-- READING PASSAGE --
------------------------------------------------

How to Help Your Parents Downsize and Declutter


How to Help Your Parents Downsize and DeclutterPhoto by Light House (previously known as Jigsaw Housing)

When the child is the one charged with helping the parents downsize, these guidelines can smooth the process.

Many seniors eventually need to downsize to a smaller space, whether to a retirement community, a nursing facility or a room in a family member’s home. Often, the task of decluttering and packing falls to their children.

If you’re the person faced with going through an aging parent’s belongings, it may be tempting to rent a storage unit and just pack it all away. However, that can be an expensive way to merely delay the inevitable. Instead, I recommend you start the decluttering process as soon as possible. Here are some tips to help you through it.

1. Acknowledge the true magnitude of the task. Moving from a home filled with years of memories can be a very emotional process for your parents. Not only do they have to downsize the physical memories of perhaps as long as a lifetime, but moving may also summon unwanted reminders of their mortality.

For both parent and child, decluttering takes patience. And for the child especially, it can be difficult to stay motivated, since you won’t directly reap the rewards of a tidier space. Further, your decluttering standards may be different than those of your parents. What you consider trash may be your parents’ treasures, and this can sometimes lead to friction. It’s important, though, to involve your parents in the decision-making process rather than taking over completely. Soliciting their input and accommodating their desires is a way to show them you value their decisions and respect their belongings.

------------------------------------------------

In the guide on helping parents downsize, what does the author recommend instead of renting a storage unit and packing everything away?

-- COLLECTED MATERIAL --
------------------------------------------------

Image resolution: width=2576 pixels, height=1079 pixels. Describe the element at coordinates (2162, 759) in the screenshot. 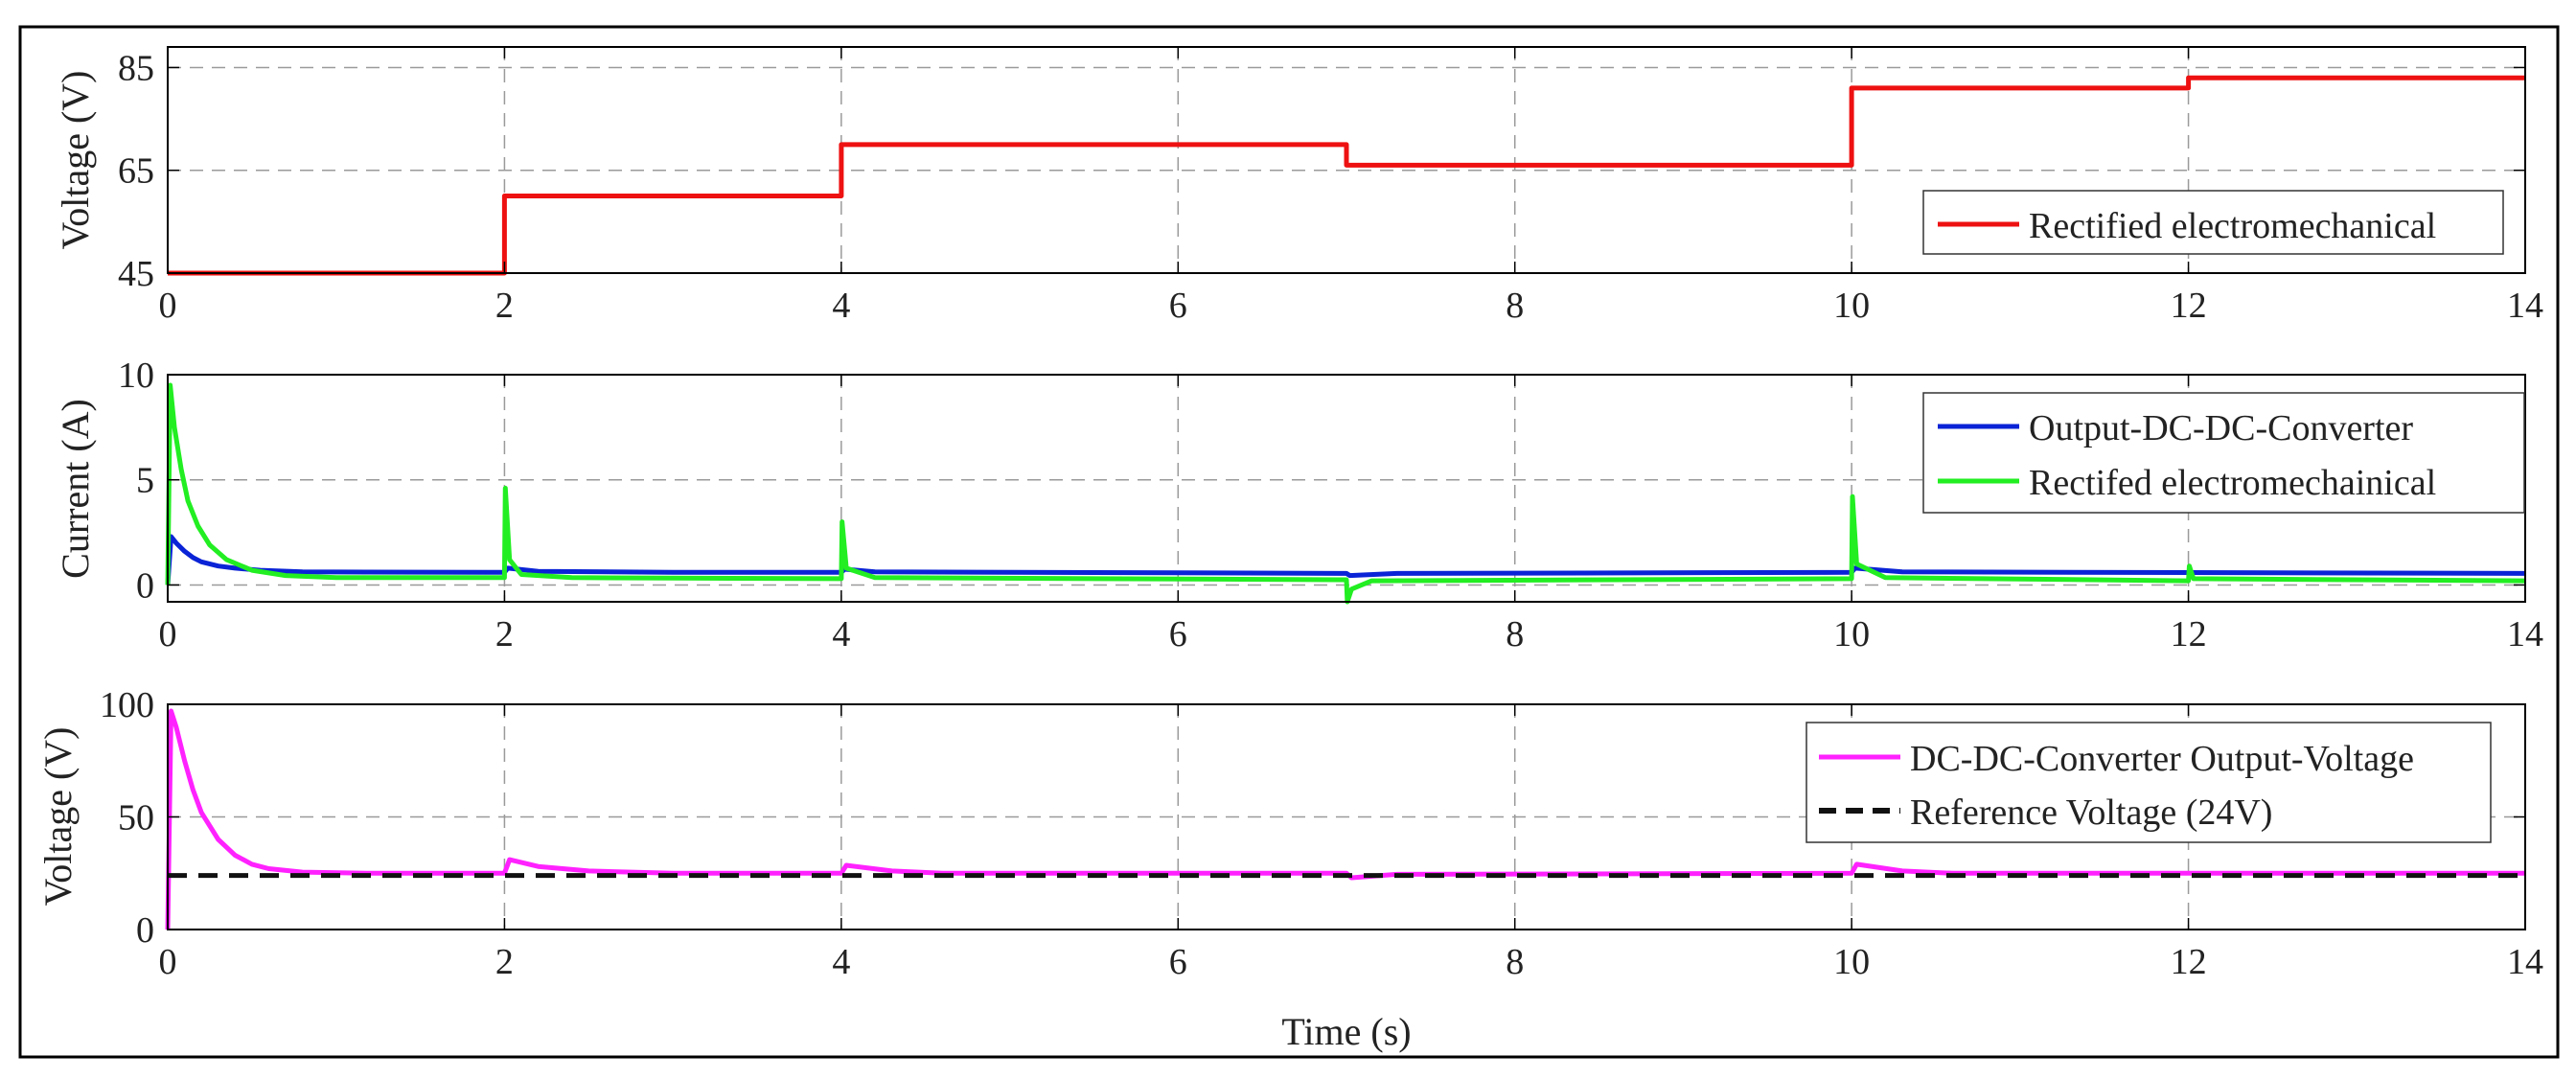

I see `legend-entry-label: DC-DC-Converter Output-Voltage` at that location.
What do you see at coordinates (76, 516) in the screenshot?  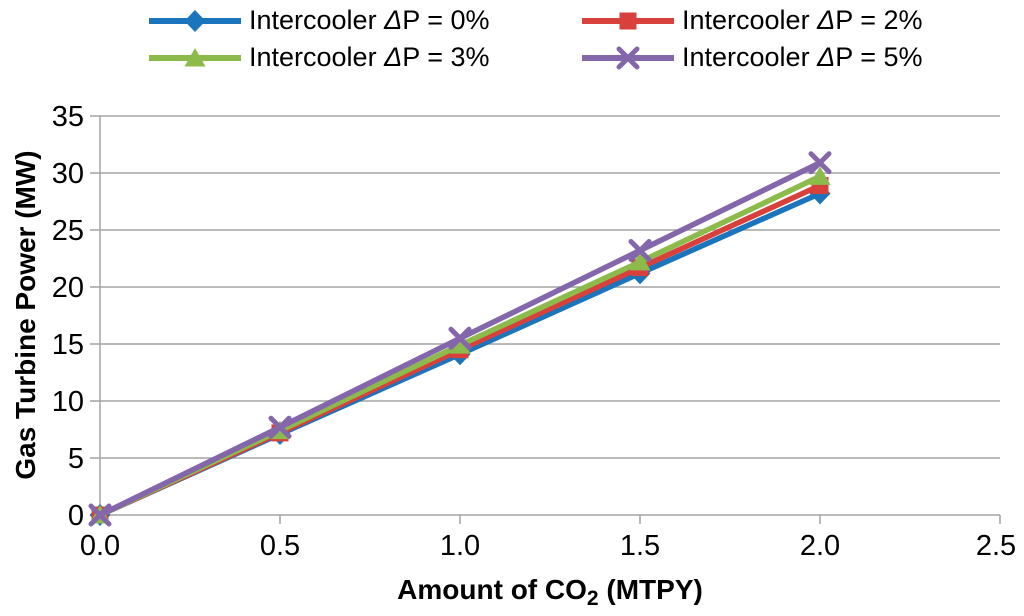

------------------------------------------------

-- WRITTEN SOLUTION --
Starting the decluttering process as soon as possible.